Coughs Can Send Coronavirus Virus Farther Than 6 Feet

Brenda Goodman, MA

November 05, 2020

Editor's note: Find the latest COVID-19 news and guidance in Medscape's Coronavirus Resource Center.

Droplets from a cough may travel farther than 6 feet and could potentially carry enough COVID-19 virus to infect another person, according to a new study.

Public health officials have urged everyone to practice social distancing during the COVID-19 pandemic, which means leaving some space between yourself and people you don't live with. This new study adds to other research that finds that these guidelines ― the CDC advises leaving at least 6 feet between yourself and other people ― may not go far enough.

In the latest study, researchers in Singapore estimated how droplets of various sizes might travel from a person coughing to a person standing either 1 meter or 2 meters away, or 3.2 feet and 6.5 feet away, respectively.

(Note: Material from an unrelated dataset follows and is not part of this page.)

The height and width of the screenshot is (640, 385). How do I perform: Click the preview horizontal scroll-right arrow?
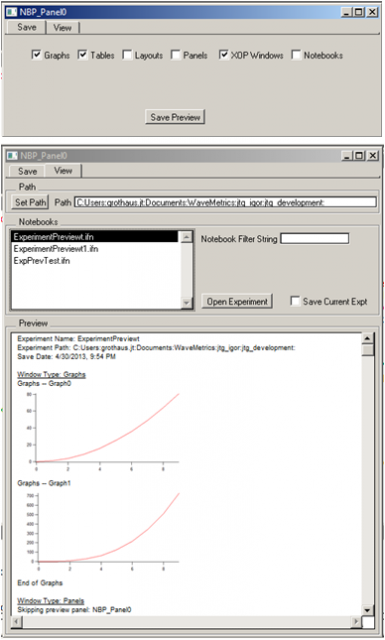click(356, 622)
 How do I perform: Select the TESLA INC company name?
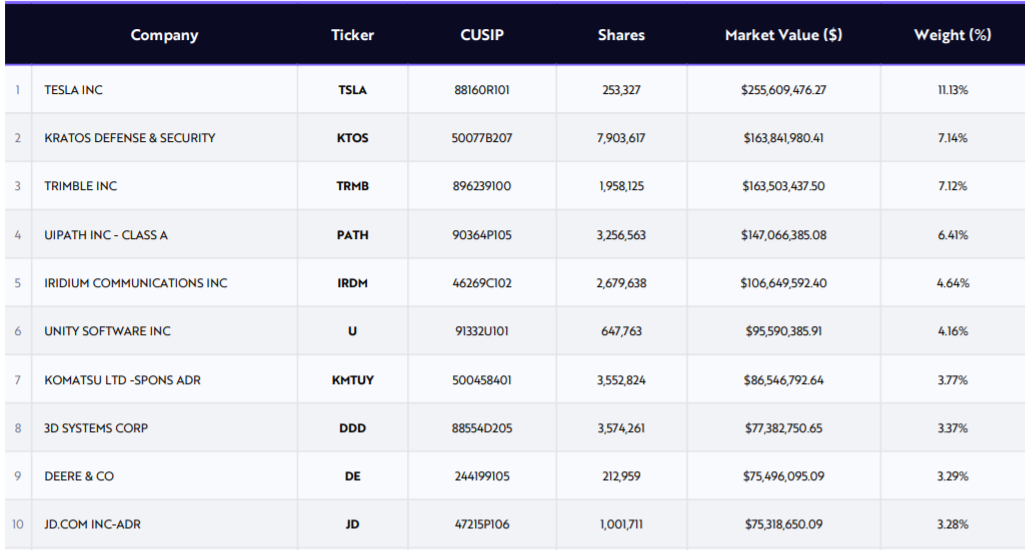pos(73,90)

The study found that at a distance of about 3 feet, a person standing in front of a simulated cough really gets a direct hit of virus, becoming covered with about 65% of all the droplets generated by that cough. Most of the droplets that reach the bystander are the fat, wet kind that are heavy and fall to the floor and nearby surfaces after a sneeze or cough. The study authors write that those droplets carry a "tremendous" viral load.

When the cougher and the bystander are 2 meters, or 6.5 feet, apart, fewer of the larger droplets reach the other person, but a cough still delivers just enough virus to potentially infect the other person.

But in both cases, the droplets traveled down from the nose and mouth of the person coughing, so most fell on the lower body of the bystander. Because of this, the researchers think people probably don't inhale these larger droplets directly, but may pick them up on their skin or clothing and then infect themselves when they pick that virus up on their hands and touch their face.

"Obviously, you don't get sick from virus landing on your clothing. You would have to breathe it in or you would have to, you know, rub your hands all over your pants and pick up enough virus then touch your nose, eyes, or stick your finger in your mouth," says Linsey Marr, PhD, a civil and environmental engineer at Virginia Tech, who has been studying aerosol transmission of the virus. "I don't think that's a big risk for transmission with this virus."

Certainly, she says, sneezes and coughs can be dangerous, but two people would have to be really close together, almost face-to-face, to pass the virus this way.

"It has to be right in your face. You have to be really close, and those droplets fly like mini cannonballs and would have to land in your eyes, in your nostrils, which point down, so it seems less likely, or on your lips," Marr says.

Viruses can become airborne two ways: In big, heavier droplets that are expelled from the nose or mouth, and through aerosols, droplets that are so small that they dry out quickly in air. Larger droplets contain more copies of the virus, but they are also heavy and fall to the floor and nearby surfaces quickly after a sneeze or cough. Smaller aerosols, which can be generated from the back of the throat when we talk, speak, or even sing, dry out before they reach the floor, and that allows them to continue to float in the air for minutes or even hours, and may still be present after a person leaves a room.

The researchers say that shorter people, like young children and teens, may be more at risk when a taller adult coughs, since their faces are more in line with the stream of these droplets. They say that during the pandemic, shorter people may want to stay more than 6 feet away from taller people for that reason.

The new findings support earlier work from researchers at the Massachusetts Institute of Technology, which suggested that particles from a cough, buoyed by the warm air in our breath, could travel much farther than 6 feet in a turbulent gas cloud.

And because the smaller aerosols ― which are generated just by talking or singing ― can travel over longer distances, everyone should leave as much space between themselves and others as feasible.

Guidelines like the CDC's are best guesses, and researchers have been trying to figure out exactly how the virus moves from person to person through the air.

"It's a good guideline, but we shouldn't think of 6 feet as a magic number. The farther the better," Marr says.

As researchers continue to unravel the mysteries of how people catch COVID-19, public health experts say it's important to take a layered approach to safety. No one strategy can fully protect you on its own. That's why it's important to take all recommended precautions to keep yourself safe from the virus, including washing and sanitizing your hands, wearing a face mask, limiting travel and social interactions, and keeping space between yourself and others.